One important outcome of s 100A is that there is no limited amendment period in relation to assessments made pursuant to the section. While in our experience the Commissioner will often only seek to apply s 100A in relation to a 4 or 5 year period, there is no statutory impediment to further assessments should the ATO consider it appropriate in the circumstances. Therefore, not only is the applicability of the section extremely wide, it can potentially result in significant financial detriment.

However, s 100A does not apply to a reimbursement agreement which is entered in the course of “ordinary family or commercial dealings”.

So exactly what are “ordinary family or commercial dealings”?

This appears to be the million dollar question. While the Commissioner’s public statements to date indicate that an “ordinary family or commercial dealing” will depend on an analysis of all relevant facts, what is apparent is that in order to be a “reimbursement agreement”, there must be a tax avoidance purpose.

Some common examples of where the Commissioner may contend a reimbursement agreement exists include where a discretionary trust makes a distribution:

  • to a foreign resident (in circumstances where the net income of the trust includes foreign sourced income, or is otherwise subject to withholding tax in Australia);
  • to an entity with tax losses;
  • to an individual on a low tax rate – particularly if that individual subsequently gifts the funds to another beneficiary on a higher tax rate;
  • to a company, of which the shareholder is the trustee (in its capacity as trustee of that trust), meaning that the company has no option other than to distribute the income it receives back to the discretionary trust.

What can advisors do?

Perhaps the best recommendation for advisors at this stage is – be conscious that an ATO audit may in fact be focusing on s 100A, together with its potential breadth of application. Arrangements which might have been considered commonplace may not be viewed by the Commissioner as such.
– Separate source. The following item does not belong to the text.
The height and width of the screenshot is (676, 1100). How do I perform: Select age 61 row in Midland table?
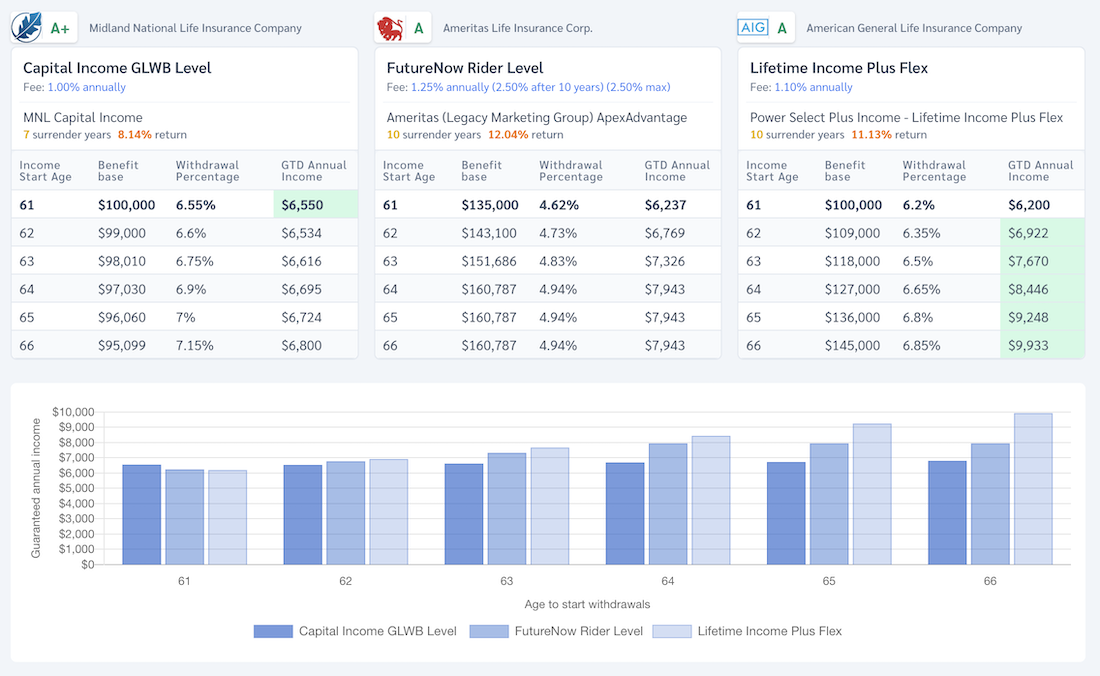point(185,205)
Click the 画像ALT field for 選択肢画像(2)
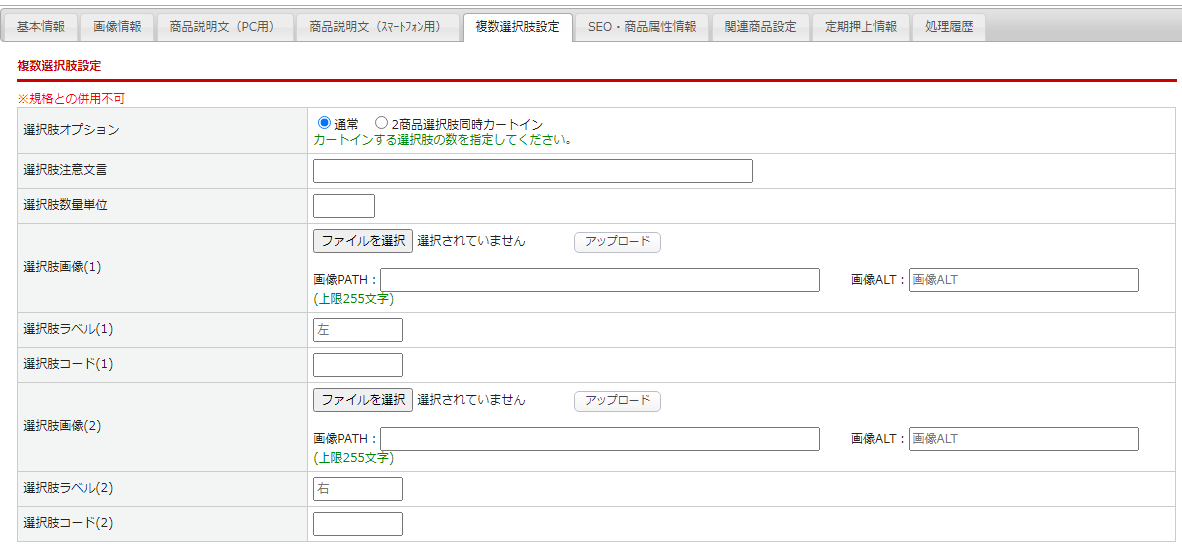 coord(1023,439)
We have recently assisted an accountant in responding to an ATO request for information on behalf of one of his clients. While the accountant had undertaken a detailed review of the entities in question and anticipated a number of potential issues with transactions in prior years, upon review of the correspondence, it became clear that the ATO review was focusing on the potential application of s 100A. With this information, the responses could be framed so as to address s 100A by describing in detail the nature of the arrangements in question, as opposed to simply answering the questions that had been asked without providing that context.

It may be that the Commissioner is seeking from amongst the group of s 100A audits to identify an appropriate test case to litigate, but in the meantime, those taxpayers in the midst of a s 100A review remain “on the hook” and unable to either convince the ATO that the arrangements under review are ordinary family or commercial dealings, nor able to settle or otherwise compromise the audit (potentially due to concerns that the resulting settlement may prejudice the outcome in other matters, or be seen as the Commissioner treating taxpayers inconsistently). Section 100A remains very much a “live issue”.